« Il fait avec ce qu’il est, avec ce qu’il a. / Il n’a jamais triché » : l’idée que je me fais de Rostand, et qui se fonde exclusivement sur Cyrano, n’est pas trop éloignée de – et pas incompatible avec – celle que défend l’auteur, qui a cependant dû lire toute l’œuvre, dont le moins qu’on puisse dire est qu’elle est d’une qualité très inégale… Mais François Taillandier ne cesse de le répéter, et ça se voit à la lecture : il éprouve pour Edmond Rostand une admiration profonde.
De fait, son livre est moins une biographie au sens premier qu’un essai biographique. Or, souvent, si le genre a quelque chose d’attendrissant, il montre aussi ses limites. Au premier chef, il manque à L’homme qui voulait bien faire l’évocation du contexte littéraire et intellectuel dans lequel Rostand a évolué. On trouve seulement l’idée, justifiable mais qui pouvait être détaillée, que « les recherches de cénacles ne l’intéressent pas » (p. 28), ou des références à Jules Renard, à Coquelin cadet, à Sarah Bernhardt. À force de mettre en lumière la silhouette, l’auteur a oublié l’arrière-plan.
D’autre part, ces exercices d’admiration tendent souvent à tourner en rond dès lors qu’ils dépassent un certain volume. Dégager les idées fortes d’une œuvre – chez Rostand le goût des costumes, le théâtre dans le théâtre ou encore l’omniprésence de l’échec sous toutes ses formes – est une chose, c’en est une autre de les organiser de façon à éviter les redites, et de les approfondir de façon à véritablement apprendre quelque chose à son lecteur.
Du reste, certains propos sont discutables, comme l’idée que « son œuvre [de Rostand] est tout entière tournée vers le collectif, vers la cité » (p. 120), ou celle que « son unique et paradoxal héritier […] s’appelle Louis Aragon » (p. 209). Mais on peut admettre cela dans un essai biographique, qui, en l’occurrence, est assez bien documenté et jamais putassier, y compris lorsqu’il est question d’« un comportement que l’on qualifierait aujourd’hui de bipolaire » (p. 112).

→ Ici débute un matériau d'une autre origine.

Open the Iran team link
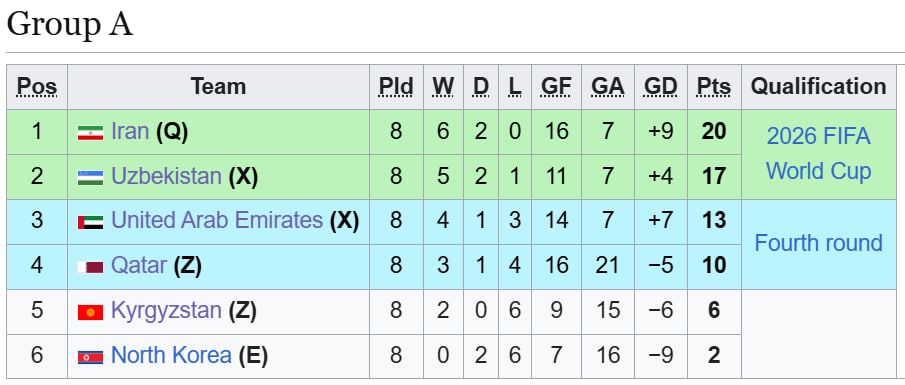Screen dimensions: 905x385 (130, 132)
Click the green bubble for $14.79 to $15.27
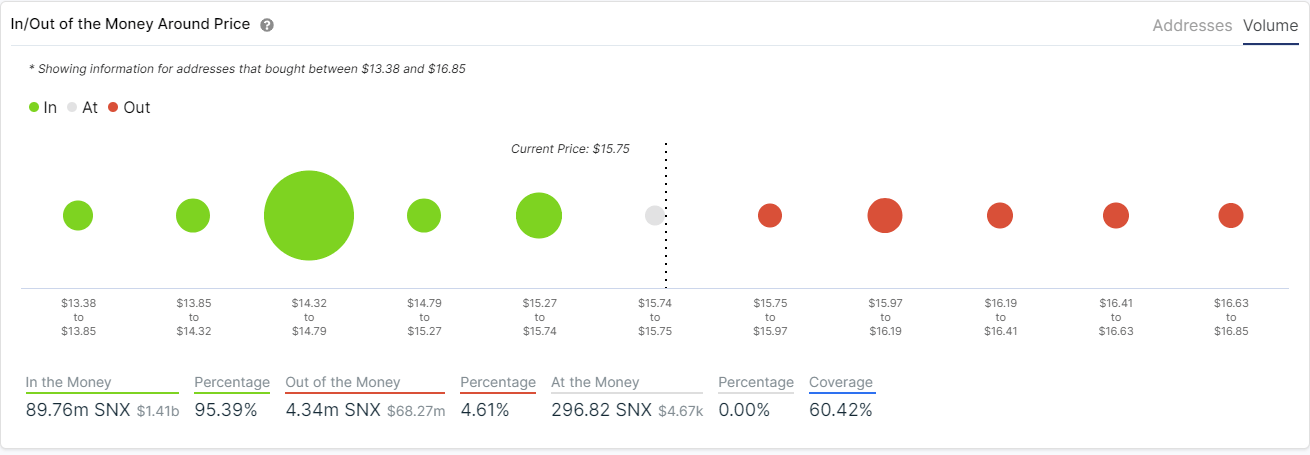Screen dimensions: 1310x455 pyautogui.click(x=424, y=215)
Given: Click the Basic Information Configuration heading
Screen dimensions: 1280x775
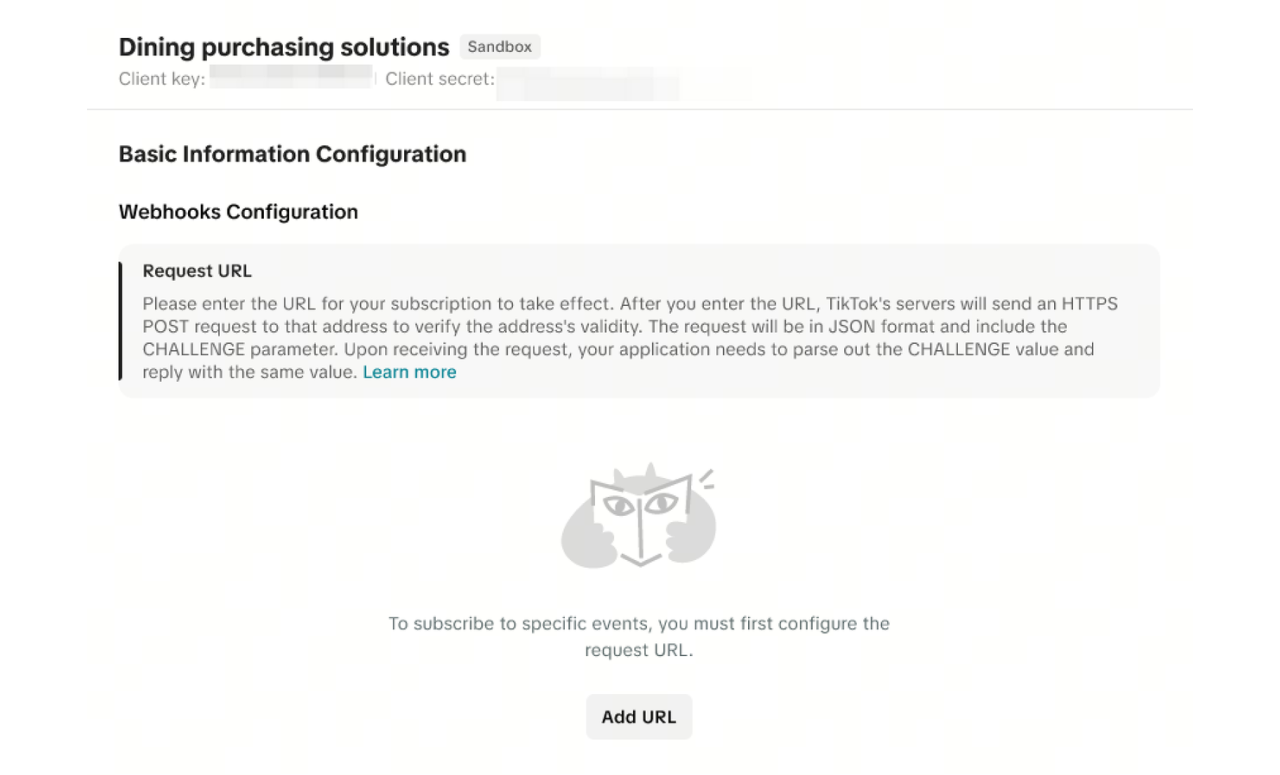Looking at the screenshot, I should [292, 154].
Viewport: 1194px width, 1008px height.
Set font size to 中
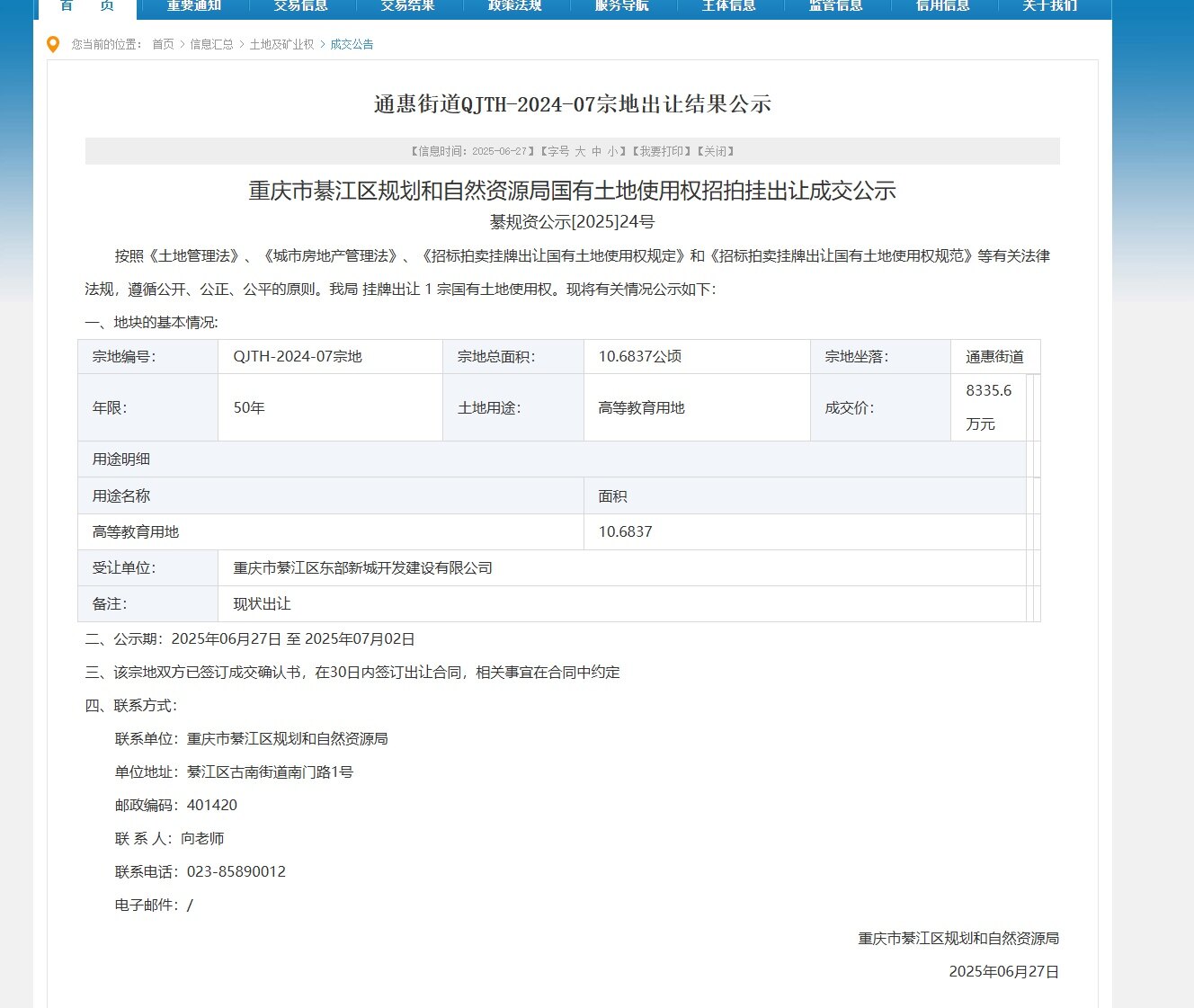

Le début de L’homme qui voulait bien faire – un genre d’analepse – est inutilement brouillon. L’écriture manque parfois de précision : lorsque l’auteur affirme que « le secret de Rostand, c’est qu’il exalte. Il enthousiasme » (p. 82), se trouverait-il un lecteur pour considérer qu’il s’agit véritablement d’un secret ? De même, je préfère mettre sur le compte de la maladresse de l’auteur une phrase comme : « Cet homme simple, qui eut du moins le mérite de tout sacrifier à son idée, aura carbonisé pour longtemps, dans les générations qui le suivent, le sentiment patriotique, en le rendant ridicule » (p. 183). L’« homme simple » en question, c’est Paul Déroulède ; j’aurais remplacé « ridicule » par dangereux, « tout sacrifier » par pousser les autres à se sacrifier, et je doute qu’il s’agisse ici d’un « mérite »…
Malgré tout cela, comme j’éprouve une profonde tendresse à l’égard de Cyrano et, par capillarité si l’on veut, de Rostand, il est possible que cette tendresse se communique au travail de François Taillandier et me le fasse voir avec la même indulgence que je considère Cyrano.